#### [PASAJE SELECCIONADO]
=====

Conviene preguntarse por qué la cultura es arrinconada así. Olvidemos los cambios y pensemos un momento en todo aquello que no varía, por ejemplo el abuso, la crueldad, la vindicta como modus vivendi aceptado por la gran mayoría de personas. Todo esto es antiguo como el mundo y de todo esto tratan – con qué impotencia pero con qué tenacidad – los “clásicos”, que no lo son porque alguien haya hecho una lista arbitraria sino porque hablan profundamente de la especie humana, siempre idéntica a ella misma y nunca explorada del todo. Por eso los clásicos son la primera fuente de donde deberíamos beber si lo que queremos no es adquirir destrezas de mona amaestrada sino comprender alguna cosa. Por ejemplo, la narración del Éxodo, compuesta hace veintiséis siglos, es francamente inspiradora en este cambio de siglo en el que el esfuerzo de diversas generaciones por la justicia social fracasa a los pies de un becerro de oro llamado crecimiento económico, que nos está llevando a la destrucción de nuestro hábitat y a la degradación de todas las especies incluyendo la nuestra.
Por cierto, podría ser que el becerro de oro de la Biblia fuera el primer caso registrado de “demanda social y cultural de la ciudadanía”: leed el Éxodo.
QUÉ TENEMOS Y QUÉ PODEMOS HACER
Una de las inversiones culturales más visibles de los últimos años es la red de bibliotecas públicas construidas en Cataluña por la Generalitat y las diputaciones. Son edificios que llaman la atención, hechos con un mismo patrón que les da aspecto de atalaya: espacios abiertos con grandes ventanales, como si una biblioteca fuera una posición privilegiada para mirar al exterior – y ya se trata de eso, de recogerse para poder observar.
La existencia de estos edificios es un hecho positivo. Ahora falta llenarlos.
Una biblioteca necesita dos cosas sin las que haría falta cambiarle el nombre: un fondo de libros nutrido por las diversas disciplinas intelectuales y no sujeto a la inmediatez sino a la perspectiva del tiempo, y un personal capaz de guiar a los usuarios en su exploración de la cultura escrita.

=====

#### [REGISTROS DEL CONJUNTO]
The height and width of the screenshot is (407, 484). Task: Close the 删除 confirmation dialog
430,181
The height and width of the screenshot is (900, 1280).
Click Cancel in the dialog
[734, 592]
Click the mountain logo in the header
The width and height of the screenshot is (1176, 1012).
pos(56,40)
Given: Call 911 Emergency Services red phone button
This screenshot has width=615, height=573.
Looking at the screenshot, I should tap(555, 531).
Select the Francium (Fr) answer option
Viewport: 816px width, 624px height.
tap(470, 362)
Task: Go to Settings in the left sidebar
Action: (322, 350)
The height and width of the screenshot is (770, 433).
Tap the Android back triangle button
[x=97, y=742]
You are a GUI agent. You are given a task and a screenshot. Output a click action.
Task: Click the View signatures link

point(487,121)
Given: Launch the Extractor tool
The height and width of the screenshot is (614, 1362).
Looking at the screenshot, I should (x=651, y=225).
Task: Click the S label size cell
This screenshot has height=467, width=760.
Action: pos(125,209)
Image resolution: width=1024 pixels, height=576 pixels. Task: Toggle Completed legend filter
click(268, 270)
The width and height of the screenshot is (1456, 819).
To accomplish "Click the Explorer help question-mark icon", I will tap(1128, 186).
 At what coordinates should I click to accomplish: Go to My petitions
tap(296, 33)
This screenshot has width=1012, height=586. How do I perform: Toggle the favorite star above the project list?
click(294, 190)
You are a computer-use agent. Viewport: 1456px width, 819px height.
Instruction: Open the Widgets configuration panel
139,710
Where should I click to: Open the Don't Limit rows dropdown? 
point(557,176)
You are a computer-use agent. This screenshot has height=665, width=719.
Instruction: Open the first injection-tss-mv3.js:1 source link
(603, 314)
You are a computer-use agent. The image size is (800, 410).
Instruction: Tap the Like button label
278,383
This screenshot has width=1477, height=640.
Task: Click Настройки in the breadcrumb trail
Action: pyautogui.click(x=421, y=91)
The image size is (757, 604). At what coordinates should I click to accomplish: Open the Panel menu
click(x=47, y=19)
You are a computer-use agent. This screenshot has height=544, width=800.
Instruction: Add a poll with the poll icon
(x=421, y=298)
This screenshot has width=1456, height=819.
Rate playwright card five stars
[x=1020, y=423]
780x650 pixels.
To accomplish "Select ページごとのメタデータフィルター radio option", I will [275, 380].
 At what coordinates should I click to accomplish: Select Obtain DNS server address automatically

=====

#### [LA CONSIGNA]
(a) Según el pasaje seleccionado, ¿hace cuántos siglos se compuso la narración del Éxodo?
(b) ¿Quiénes construyeron la red de bibliotecas públicas en Cataluña?
(c) ¿Qué dos cosas necesita una biblioteca?
Los registros no hacen falta para responder.

#### [SOLUCIÓN DEL EJERCICIO]
(a) Hace veintiséis siglos.
(b) La Generalitat y las diputaciones.
(c) Un fondo de libros nutrido por las diversas disciplinas intelectuales y no sujeto a la inmediatez sino a la perspectiva del tiempo, y un personal capaz de guiar a los usuarios en su exploración de la cultura escrita.